I ask Dennis over the phone what the differences were between this circuit and his and he wouldn't really say. He did say that he uses multiple small by pass caps on the cathodes. My friend used only one but he used the right brand and the right size main cathode bypass caps.
Dennis complained that the current was a tiny bit to high in both the driver tube and the output tube and that the voltages were a tiny bit (and I mean a tiny bit) too.....I can't remember, I did take notes, I will have to see if I still have them.....well, high or low.
What he did say lead me to believe that it was very (my word) close.
When push came to shove Dennis said that 1" of the wrong wire will ruin the whole amplifier???!!!
I had it here for a few days. I circuit traced it and drew these schematics myself.
It's sounded awful.
On the test bench the PS was unstable even when not playing and the HF rolled off starting at 11kHz.
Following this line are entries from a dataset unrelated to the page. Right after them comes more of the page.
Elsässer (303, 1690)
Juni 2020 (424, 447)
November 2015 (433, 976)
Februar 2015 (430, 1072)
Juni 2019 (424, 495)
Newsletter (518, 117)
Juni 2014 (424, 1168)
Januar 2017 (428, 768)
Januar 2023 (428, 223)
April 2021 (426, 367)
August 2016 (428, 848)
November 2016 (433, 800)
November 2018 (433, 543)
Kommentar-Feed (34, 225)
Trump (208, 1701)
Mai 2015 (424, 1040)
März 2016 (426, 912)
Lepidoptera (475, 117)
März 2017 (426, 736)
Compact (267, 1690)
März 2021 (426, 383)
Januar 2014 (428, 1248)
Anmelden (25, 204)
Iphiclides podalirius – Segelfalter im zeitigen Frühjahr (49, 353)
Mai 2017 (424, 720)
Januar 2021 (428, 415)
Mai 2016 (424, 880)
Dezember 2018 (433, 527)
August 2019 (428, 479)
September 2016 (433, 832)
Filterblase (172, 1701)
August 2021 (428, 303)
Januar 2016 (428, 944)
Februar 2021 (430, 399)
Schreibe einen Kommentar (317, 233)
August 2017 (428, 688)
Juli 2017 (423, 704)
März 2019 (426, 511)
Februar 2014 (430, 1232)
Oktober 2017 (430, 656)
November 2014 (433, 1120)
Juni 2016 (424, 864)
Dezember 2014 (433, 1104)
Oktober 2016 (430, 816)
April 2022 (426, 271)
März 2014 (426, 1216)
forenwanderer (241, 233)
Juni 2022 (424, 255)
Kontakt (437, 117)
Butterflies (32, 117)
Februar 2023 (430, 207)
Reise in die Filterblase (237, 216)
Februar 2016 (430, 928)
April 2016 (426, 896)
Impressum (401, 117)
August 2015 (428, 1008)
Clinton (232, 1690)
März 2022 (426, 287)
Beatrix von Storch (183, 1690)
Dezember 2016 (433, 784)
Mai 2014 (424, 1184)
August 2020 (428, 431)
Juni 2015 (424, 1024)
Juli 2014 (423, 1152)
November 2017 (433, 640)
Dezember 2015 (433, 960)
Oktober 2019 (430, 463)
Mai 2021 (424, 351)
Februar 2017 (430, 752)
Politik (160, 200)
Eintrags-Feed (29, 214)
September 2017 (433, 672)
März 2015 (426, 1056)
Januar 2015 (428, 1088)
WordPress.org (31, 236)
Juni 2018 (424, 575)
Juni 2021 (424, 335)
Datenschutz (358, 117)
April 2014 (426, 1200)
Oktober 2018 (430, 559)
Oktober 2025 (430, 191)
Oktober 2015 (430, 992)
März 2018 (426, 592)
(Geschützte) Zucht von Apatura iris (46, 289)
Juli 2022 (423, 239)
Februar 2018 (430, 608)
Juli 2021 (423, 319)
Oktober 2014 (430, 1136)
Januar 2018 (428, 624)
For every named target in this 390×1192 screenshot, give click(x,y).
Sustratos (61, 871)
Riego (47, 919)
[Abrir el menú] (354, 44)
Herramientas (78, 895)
Dennis has said (here on the AA) that his amp starts to roll off at 15kHz. He said the tubes he uses have less Miller capacitance than NOS. Dennis said (here on the AA) that his amps will start to roll off at 11kHz with Sylvania NOS 2a3's and 9kHz with RCA.
Tre'
Have Fun and Enjoy the Music
"Still Working the Problem"
Follow Ups:
Got quite a few mistakes in there, Guy.No wonder you don't think it works-- I don't think THIS schematic does, either!
I hope nobody built this thing-- what you have here is a clock-radio amp.
There are wrong parts values and entire sections are left out... or the proper connections into circuits are in the wrong places.
Voltages are also off.
Hey! I don't mean to be mean here-- part of my technology is proprietary-- it isn't a freebie, so if you don't have it, it's not your fault.
The operating principles that I have shared and the concepts are what's really valuable anyway.
Good builders will get most of it right without me, although they won't get the entire result, it will be good.
I would refer people to Sound Practices articles on Loftin-White amps. If one studies those enough, he will invent ways to get the desired bandwidth for music.
---Dennis---
Edits: 06/27/12
What do you mean by that?
Tre'
Have Fun and Enjoy the Music
"Still Working the Problem"
Here's my original post, and yes I was coached by both J and D as the project was made. And yes, there's what I'll call micro differences, some of which "may" have been improvements....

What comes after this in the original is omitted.